Voicelessness and Emotional Survival > Voicelessness and Emotional Survival Message Board
The Lake House
lighter:
The first November rental is for sure happening. I'll get some time there tomorrow.
lighter:
This morning, while I made coffee, I noticed some drips of sealer used to finish the oak cabinets I'd distressed in the kitchen. I scraped as I noticed, and touched, smooth surfaces, once sharp and full of splinters .....all smoothed now. Sort of amazing. Splendid, even.
Last night I glued the bathroom cabinet door I'd knocked apart while distressing. It was easy.....the repair. Finding the glue required walking past many other things requiring attention.....so retrieving the glue, walking to the bathroom, unplugging it......those things were not so easy, bc ADD and squirrel!

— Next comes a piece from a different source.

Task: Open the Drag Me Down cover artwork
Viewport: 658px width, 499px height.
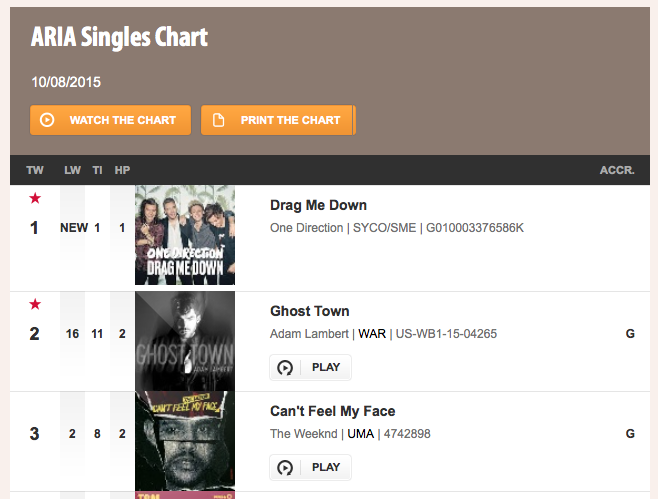Action: coord(185,235)
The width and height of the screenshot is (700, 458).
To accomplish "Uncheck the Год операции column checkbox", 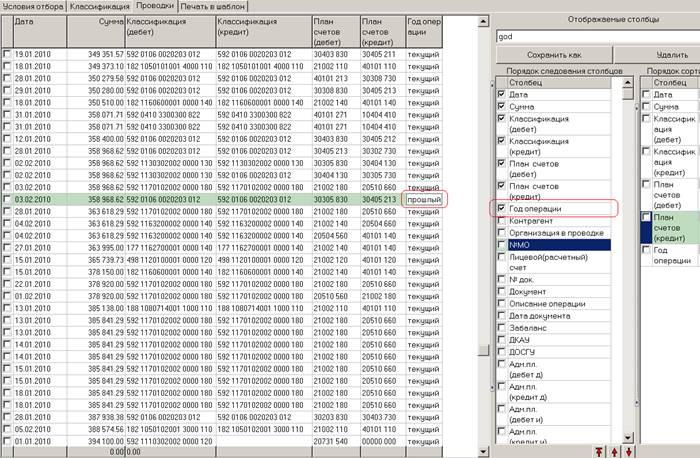I will [501, 208].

And I wish I'd distressed the kitchen's lower cabinets, instead of the tops, bc the uppers have arches.....not optimal. I could have sat sturdily on the floor, instead of perched on tall ladders, for all that intensive labor too. Missed opportunity, there, but still.... it's amazing and I understand why I did it. The back of the island bar is flat.....less optimal than the uppers for distressing. Choices.
I'm drinking coffee this morning and wondering how wise it is, bc I'm pretty numb today. Maybe I'll stay numb, for a while, if I don't finish this warm and comforting brew
Last night I drove trash to the transfer station, bc today it's not open. There was freezer trash that needed to go. Driving in the pitch black, with only one wiper working in the rain, bc it was important ......seemed important at the time, to put DD's bf to work washing my windshield instead of standing around munching Cheetos with the girls when we fled WNC that Sunday. When the water stopped working.
The truth is.....I never liked him AND he also doesn't know how to check and fill tires. I replaced a missing valve cap and every tire was low, to different degrees. The important part was....DD22 understand how incompetent he is, on top of his other faults, which are apparent and many. Ya, he's cute and ever so male, but Lord, was that ever enough? I guess it was.
Things are ok at the lake. The beds are all clean and will be made today. The showers all pristine and dry, so no growing crud. That's how be bathrooms stay clean, ime. One squeegees and drys tubs and showers....at least the last to use it. Not everyone feels obligated, mind you. Then it's more work to make pristine ....again. If I sound frustrated, I'm hovering at the edge, only. And it's ok, bc it's small stuff......and I know this.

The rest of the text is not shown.